<<<<

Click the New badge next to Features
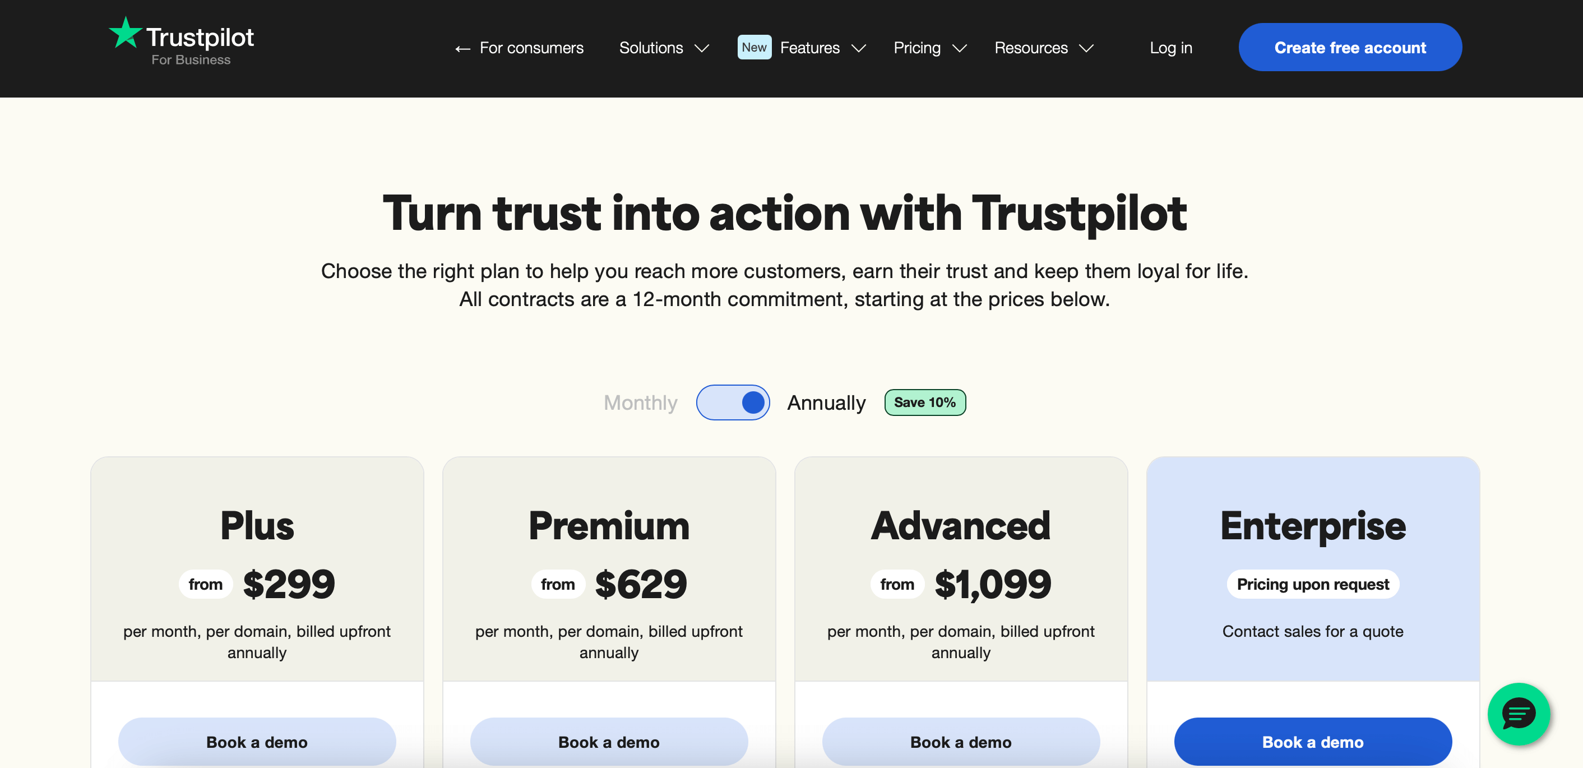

>>>>
<<<<

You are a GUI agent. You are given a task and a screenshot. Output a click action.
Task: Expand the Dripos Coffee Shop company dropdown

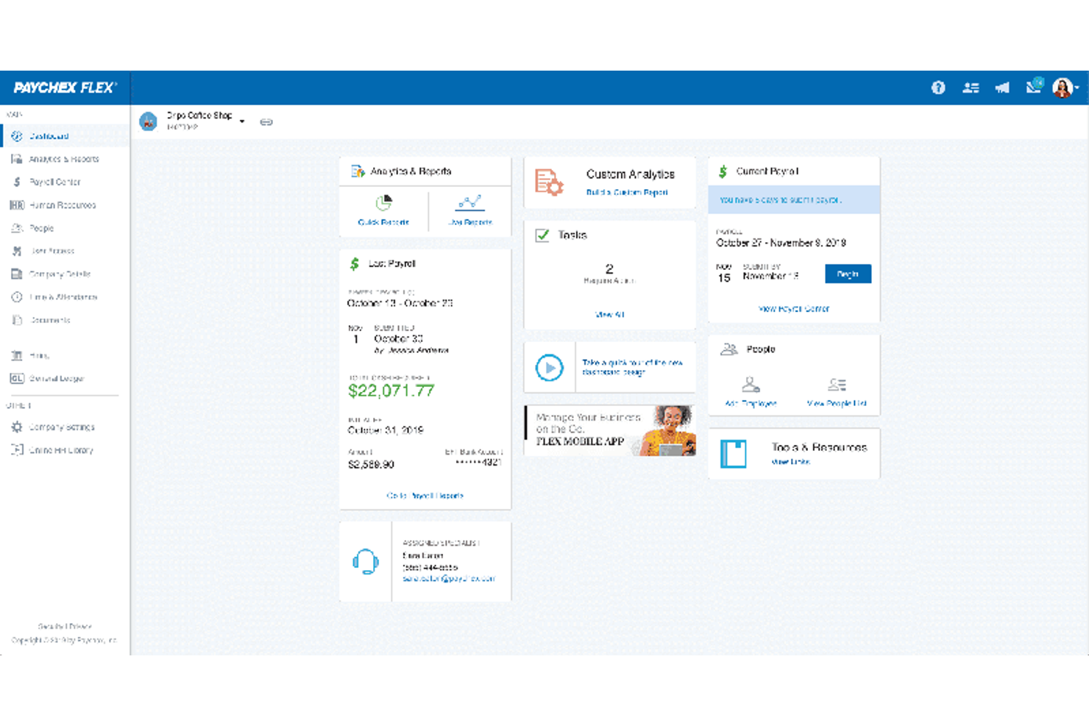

>>>>
<<<<

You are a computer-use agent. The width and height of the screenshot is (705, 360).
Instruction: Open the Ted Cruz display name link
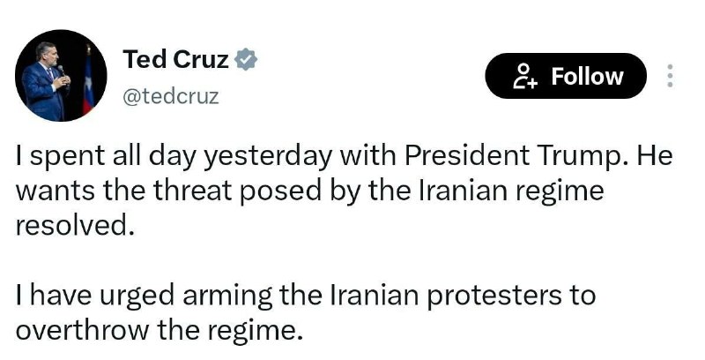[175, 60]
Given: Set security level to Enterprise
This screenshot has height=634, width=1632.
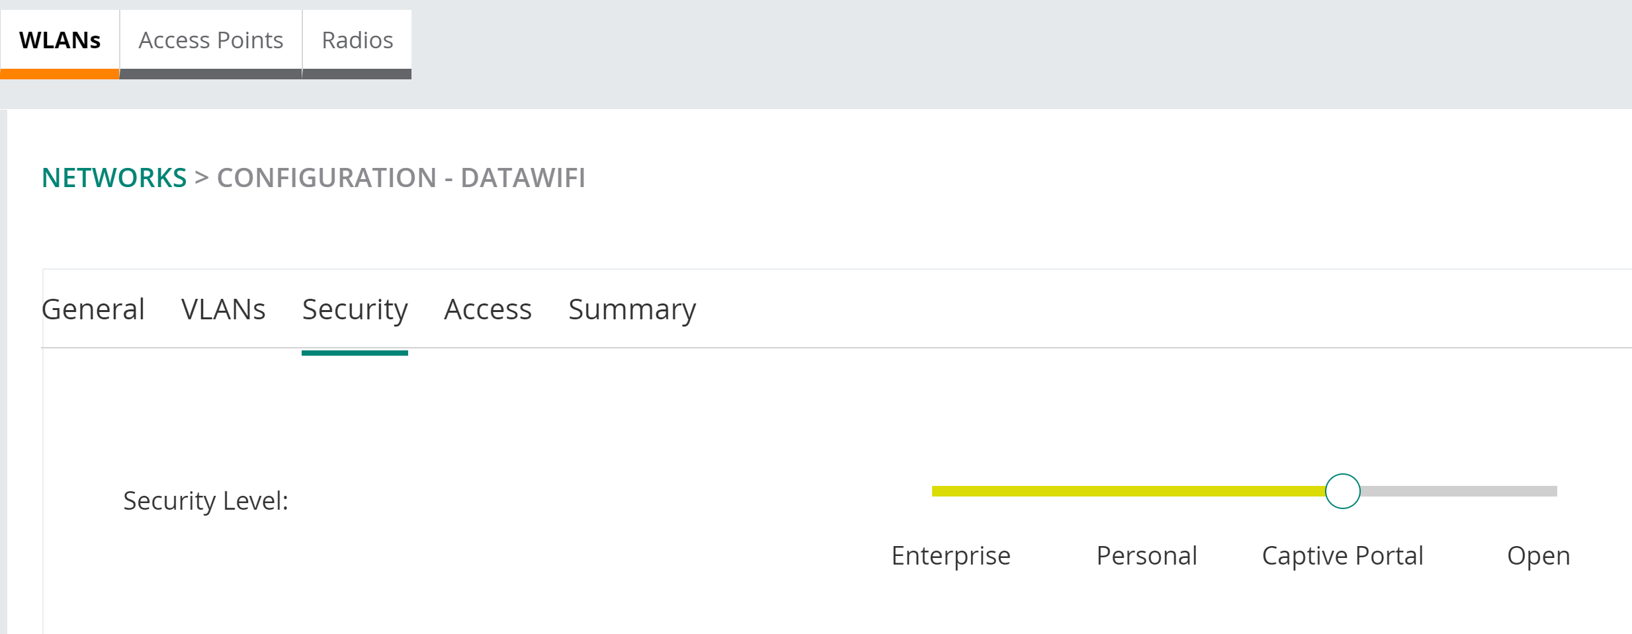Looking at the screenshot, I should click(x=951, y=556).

>>>>

Which lines above hold the string "agent"? Copy each of them.

• _Response box_
You are a GUI agent. You are given a task and a screenshot. Output a click action.
You are a computer-use agent. The width and height of the screenshot is (705, 360).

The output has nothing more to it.